WHAT IS REQUIRED: For each line of the data that includes the word "will", copy the line.

[Saved data entries]

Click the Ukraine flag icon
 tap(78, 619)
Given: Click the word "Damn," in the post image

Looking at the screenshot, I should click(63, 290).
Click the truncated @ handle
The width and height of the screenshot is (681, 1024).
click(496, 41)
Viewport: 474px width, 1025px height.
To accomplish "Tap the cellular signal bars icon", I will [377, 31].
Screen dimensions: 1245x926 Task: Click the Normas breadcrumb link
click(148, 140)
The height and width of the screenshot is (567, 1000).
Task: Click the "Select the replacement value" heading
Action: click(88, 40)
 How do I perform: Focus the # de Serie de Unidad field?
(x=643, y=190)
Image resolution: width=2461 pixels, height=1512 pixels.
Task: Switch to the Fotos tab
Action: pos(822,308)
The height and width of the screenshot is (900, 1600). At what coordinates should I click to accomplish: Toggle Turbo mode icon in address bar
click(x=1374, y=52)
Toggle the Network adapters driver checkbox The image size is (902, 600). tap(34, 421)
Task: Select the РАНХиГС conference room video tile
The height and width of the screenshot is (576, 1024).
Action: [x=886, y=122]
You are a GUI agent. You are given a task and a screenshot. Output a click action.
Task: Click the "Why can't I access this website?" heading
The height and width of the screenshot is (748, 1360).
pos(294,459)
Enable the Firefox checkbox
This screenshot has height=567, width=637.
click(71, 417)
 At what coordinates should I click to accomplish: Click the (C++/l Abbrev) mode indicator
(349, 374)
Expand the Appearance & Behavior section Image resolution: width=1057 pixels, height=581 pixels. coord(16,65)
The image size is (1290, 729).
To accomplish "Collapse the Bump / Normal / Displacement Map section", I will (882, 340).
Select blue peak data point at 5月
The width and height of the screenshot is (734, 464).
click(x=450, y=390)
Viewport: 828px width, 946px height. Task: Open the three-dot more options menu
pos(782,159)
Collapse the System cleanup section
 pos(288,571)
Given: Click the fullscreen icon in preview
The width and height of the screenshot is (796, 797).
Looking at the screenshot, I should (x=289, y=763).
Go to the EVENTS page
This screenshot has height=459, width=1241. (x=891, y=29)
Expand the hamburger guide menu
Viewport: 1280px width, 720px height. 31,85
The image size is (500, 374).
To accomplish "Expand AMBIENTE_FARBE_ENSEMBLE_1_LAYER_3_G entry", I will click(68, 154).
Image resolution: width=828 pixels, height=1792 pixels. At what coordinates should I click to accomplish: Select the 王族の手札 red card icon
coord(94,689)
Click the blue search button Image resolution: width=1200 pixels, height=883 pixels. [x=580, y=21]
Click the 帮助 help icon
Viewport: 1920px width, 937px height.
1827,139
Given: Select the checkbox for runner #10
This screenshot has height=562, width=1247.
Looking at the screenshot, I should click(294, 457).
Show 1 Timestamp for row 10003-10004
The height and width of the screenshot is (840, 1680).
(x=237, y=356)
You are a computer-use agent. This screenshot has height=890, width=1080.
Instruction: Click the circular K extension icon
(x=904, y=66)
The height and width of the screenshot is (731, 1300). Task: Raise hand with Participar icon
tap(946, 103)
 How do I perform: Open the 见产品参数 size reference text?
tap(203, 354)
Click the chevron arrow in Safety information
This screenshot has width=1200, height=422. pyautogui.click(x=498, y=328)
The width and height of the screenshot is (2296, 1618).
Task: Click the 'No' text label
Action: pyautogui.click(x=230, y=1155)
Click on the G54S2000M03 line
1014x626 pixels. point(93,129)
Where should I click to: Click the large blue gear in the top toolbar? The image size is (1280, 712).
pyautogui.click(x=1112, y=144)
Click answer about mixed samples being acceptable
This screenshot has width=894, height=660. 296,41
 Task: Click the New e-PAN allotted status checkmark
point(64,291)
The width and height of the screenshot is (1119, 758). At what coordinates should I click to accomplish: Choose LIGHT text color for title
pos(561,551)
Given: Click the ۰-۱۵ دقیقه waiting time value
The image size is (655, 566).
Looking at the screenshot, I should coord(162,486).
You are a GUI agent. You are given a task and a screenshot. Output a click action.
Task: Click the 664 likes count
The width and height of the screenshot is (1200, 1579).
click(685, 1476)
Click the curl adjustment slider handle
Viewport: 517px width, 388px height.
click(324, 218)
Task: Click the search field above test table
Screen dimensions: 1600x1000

FINISHED EXERCISE:
To accomplish "Tap the cellular signal bars icon", I will [377, 31].
To accomplish "Collapse the Bump / Normal / Displacement Map section", I will (882, 340).
To accomplish "Expand AMBIENTE_FARBE_ENSEMBLE_1_LAYER_3_G entry", I will click(68, 154).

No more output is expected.